QUOTED PASSAGE:

Allah could have created mankind as a monoecious (monosexual) being, reproduced naturally without need for mating or in such a way as to reproduce through mating without a member of another species. Yet, Allah has chosen to create man as a dioecious being, reproduced through mating with members of his own species. The Qur'an states that the purpose of creating man in this dioecious pattern is to let each mate provide comfort, companionship and a feeling of true care and concern for the other.

Such comfort, companionship and feeling of mutual care and concern could not be afforded in the absence of easy communication. Between two communicating members of humanity, there can be reactions and interactions and cooperation and mutual understanding. These actions, reactions and interactions lead to fulfillment of the mental and psychological needs of the mating couples.

And when they are committed believers, they realize that their love of each other is derived from their commitment and loyalty to obedience to Him. Their mutual love is therefore more durable and heavenly. Even in their act of love they feel a deeper and more enduring joy, resembling their anticipated delight in Paradise when they are closer to their Creator.

Under the Islamic law, it is undesirable for a marriageable person to remain single, even when the intention is to be free to concentrate on prayers and on similar religious ordinances. The monastic attitude has no place in Islam, as declared by the Prophet Sallallahu alaihi wa sallam .

Men and women are urged to marry early; and fear of poverty should not be a discouraging factor. The Qur'an assures that Allah shall provide for them from His unbounded favors.

Careful search for a compatible spouse should make marriage failure an exceptional phenomenon. After all, our adventures in life are hardly free from the elements of risk. The crucial steps of the procedural process of marriage are the selection of a spouse and the marriage contract. According to the Islamic law, the role of the bride in these two steps is essential to the validity of the marriage.

Is Marriage Obligatory?

In Islam, marriage is a form of worship of Allah and obedience to His word. Its most important function is that it is an act of piety. The Prophet Mohammed Sallallahu alaihi wa sallam has said: "When a man marries, he has fulfilled half his religion; so let him fear Allah regarding the remaining half."

(Records from a data source)
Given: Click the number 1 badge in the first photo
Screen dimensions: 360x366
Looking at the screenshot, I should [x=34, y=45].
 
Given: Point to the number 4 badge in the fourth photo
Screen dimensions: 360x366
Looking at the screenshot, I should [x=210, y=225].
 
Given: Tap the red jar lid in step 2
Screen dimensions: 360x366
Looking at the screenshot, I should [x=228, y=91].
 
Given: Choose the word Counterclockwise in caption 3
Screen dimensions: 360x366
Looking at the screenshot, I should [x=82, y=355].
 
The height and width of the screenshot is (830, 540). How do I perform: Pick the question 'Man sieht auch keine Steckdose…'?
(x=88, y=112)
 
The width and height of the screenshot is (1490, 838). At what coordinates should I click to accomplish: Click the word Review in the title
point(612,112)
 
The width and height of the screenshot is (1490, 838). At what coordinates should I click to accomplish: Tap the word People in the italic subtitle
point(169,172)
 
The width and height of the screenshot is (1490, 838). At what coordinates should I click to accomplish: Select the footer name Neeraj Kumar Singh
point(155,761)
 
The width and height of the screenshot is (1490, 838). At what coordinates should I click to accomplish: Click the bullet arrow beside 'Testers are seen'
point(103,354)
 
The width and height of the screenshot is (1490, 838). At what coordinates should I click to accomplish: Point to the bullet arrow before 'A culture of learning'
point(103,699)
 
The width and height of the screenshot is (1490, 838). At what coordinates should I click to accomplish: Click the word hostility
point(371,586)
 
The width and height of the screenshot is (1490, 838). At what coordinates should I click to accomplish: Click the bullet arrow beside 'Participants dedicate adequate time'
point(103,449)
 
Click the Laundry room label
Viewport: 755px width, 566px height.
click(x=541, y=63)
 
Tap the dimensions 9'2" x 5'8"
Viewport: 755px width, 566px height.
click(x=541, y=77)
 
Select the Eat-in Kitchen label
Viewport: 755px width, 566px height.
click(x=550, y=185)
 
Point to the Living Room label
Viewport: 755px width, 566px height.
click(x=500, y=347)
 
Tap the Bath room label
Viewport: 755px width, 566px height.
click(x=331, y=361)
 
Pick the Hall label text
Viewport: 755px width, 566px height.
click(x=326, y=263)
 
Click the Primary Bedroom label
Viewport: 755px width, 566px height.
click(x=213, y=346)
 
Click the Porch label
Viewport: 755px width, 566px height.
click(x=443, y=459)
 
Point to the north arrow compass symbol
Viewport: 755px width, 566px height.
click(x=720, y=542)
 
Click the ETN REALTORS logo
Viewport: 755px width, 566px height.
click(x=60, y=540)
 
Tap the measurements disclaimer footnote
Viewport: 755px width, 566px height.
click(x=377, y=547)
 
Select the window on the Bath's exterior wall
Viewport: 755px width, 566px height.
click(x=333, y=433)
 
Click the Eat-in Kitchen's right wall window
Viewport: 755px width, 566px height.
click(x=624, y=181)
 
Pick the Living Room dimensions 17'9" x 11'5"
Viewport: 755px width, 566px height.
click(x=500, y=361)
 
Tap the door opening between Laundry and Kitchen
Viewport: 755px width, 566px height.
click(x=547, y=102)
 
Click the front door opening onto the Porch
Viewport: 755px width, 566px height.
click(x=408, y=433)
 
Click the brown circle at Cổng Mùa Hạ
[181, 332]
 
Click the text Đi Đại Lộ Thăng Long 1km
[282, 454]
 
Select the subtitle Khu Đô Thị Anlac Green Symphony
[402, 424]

* * *

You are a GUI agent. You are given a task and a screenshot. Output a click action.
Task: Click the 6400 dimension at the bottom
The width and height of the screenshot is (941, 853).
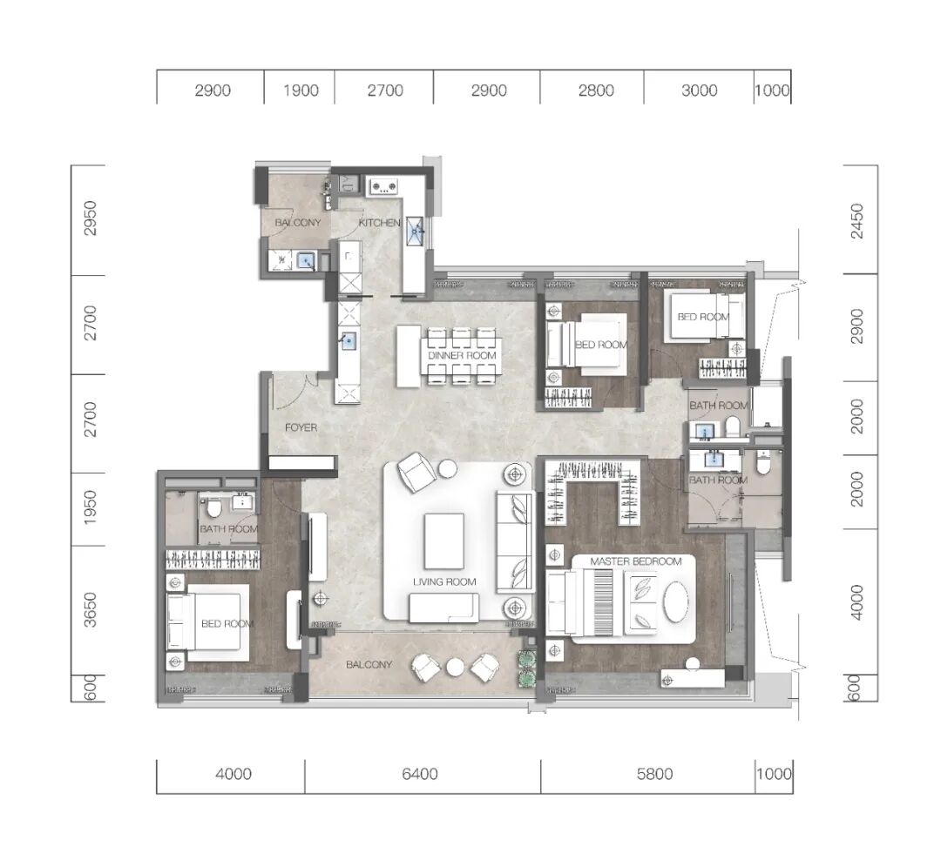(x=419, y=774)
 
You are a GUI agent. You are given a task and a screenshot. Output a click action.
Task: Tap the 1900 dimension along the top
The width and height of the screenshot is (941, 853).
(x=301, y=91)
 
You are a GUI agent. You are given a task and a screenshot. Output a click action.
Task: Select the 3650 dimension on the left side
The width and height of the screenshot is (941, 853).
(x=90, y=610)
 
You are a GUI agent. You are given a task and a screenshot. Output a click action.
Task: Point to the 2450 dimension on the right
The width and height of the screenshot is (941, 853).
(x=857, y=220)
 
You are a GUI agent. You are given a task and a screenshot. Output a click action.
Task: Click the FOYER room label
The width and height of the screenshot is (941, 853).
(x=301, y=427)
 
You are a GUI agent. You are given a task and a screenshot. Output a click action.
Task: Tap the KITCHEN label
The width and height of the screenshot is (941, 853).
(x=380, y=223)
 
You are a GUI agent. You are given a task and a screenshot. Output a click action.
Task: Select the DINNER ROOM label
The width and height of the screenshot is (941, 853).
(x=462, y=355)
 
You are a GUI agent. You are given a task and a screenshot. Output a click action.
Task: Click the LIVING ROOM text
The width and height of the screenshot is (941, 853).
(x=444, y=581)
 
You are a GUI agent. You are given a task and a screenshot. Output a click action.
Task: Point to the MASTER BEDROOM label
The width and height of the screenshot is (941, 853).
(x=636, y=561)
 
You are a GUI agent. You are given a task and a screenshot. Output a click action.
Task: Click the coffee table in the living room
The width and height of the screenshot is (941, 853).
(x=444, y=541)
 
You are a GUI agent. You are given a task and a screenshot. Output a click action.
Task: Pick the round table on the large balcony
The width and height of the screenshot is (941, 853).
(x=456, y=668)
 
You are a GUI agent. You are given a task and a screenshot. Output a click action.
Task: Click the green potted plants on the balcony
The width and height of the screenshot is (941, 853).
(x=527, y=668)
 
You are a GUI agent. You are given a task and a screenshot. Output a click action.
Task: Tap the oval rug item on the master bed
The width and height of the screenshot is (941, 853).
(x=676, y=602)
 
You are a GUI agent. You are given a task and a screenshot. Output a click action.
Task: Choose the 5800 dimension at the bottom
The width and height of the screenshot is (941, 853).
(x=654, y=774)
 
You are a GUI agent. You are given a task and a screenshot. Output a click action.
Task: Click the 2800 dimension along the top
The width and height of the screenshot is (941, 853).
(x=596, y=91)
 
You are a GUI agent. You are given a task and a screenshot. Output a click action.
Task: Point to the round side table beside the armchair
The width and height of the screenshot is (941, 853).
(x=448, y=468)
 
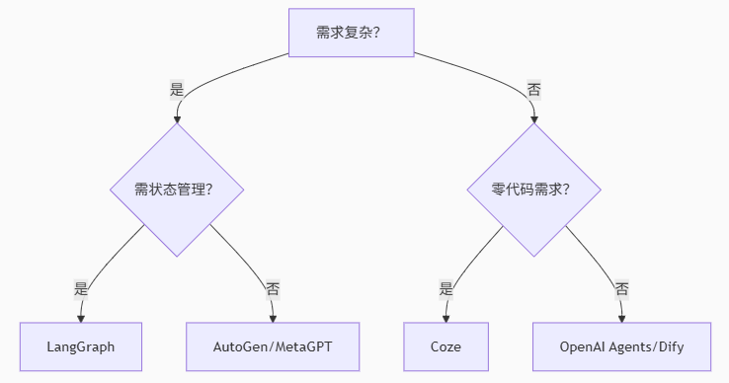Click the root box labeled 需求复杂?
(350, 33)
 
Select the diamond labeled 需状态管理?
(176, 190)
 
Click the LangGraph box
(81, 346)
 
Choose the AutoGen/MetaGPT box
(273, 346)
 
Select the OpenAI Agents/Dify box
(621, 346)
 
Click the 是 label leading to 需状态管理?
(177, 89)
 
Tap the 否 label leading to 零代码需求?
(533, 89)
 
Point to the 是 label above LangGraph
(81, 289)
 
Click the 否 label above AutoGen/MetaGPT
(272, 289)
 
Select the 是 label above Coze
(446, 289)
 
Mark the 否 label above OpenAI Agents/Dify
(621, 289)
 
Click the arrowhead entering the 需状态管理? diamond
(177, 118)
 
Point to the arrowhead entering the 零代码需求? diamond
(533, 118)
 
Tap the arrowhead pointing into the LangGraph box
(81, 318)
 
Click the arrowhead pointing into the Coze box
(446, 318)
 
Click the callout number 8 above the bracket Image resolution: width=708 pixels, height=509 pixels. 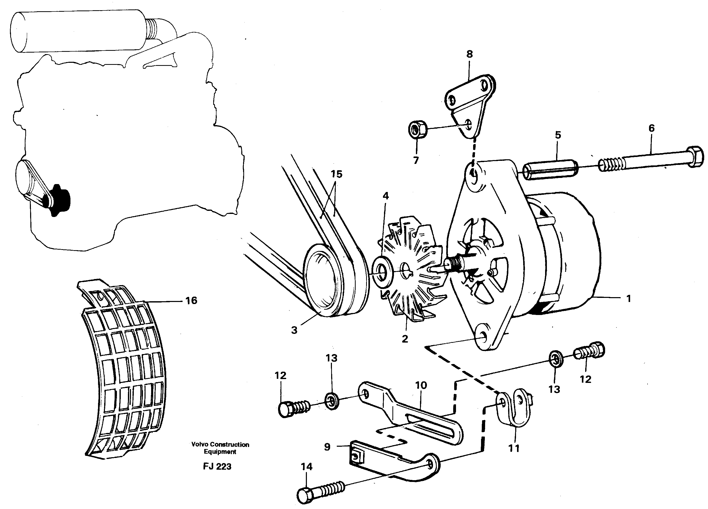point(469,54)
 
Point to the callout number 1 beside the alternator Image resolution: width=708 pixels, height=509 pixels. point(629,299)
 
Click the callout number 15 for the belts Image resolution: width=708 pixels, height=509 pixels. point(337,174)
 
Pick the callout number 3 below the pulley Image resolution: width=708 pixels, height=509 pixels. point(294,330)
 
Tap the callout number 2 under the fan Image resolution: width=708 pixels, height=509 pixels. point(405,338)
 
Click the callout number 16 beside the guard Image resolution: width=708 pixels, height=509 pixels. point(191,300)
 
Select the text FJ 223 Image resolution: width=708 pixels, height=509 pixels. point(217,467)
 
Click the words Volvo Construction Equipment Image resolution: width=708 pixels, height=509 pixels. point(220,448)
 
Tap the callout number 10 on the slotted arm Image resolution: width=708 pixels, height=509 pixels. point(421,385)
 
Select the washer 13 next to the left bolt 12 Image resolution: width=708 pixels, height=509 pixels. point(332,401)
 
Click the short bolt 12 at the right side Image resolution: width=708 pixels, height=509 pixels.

EXERCISE INSTRUCTIONS:
1 – From the passage on marriage in Islam, reproduce word for word the part that begins with "Allah could have" and runs through "the mating couples.".
2 – In the passage on marriage in Islam, what does the Qur'an give as the purpose of creating man as a dioecious being?
These records are separate material, unconnected to the passage on marriage in Islam.

EXERCISE SOLUTIONS:
1 –
Allah could have created mankind as a monoecious (monosexual) being, reproduced naturally without need for mating or in such a way as to reproduce through mating without a member of another species. Yet, Allah has chosen to create man as a dioecious being, reproduced through mating with members of his own species. The Qur'an states that the purpose of creating man in this dioecious pattern is to let each mate provide comfort, companionship and a feeling of true care and concern for the other.

Such comfort, companionship and feeling of mutual care and concern could not be afforded in the absence of easy communication. Between two communicating members of humanity, there can be reactions and interactions and cooperation and mutual understanding. These actions, reactions and interactions lead to fulfillment of the mental and psychological needs of the mating couples.

2 – To let each mate provide comfort, companionship and a feeling of true care and concern for the other.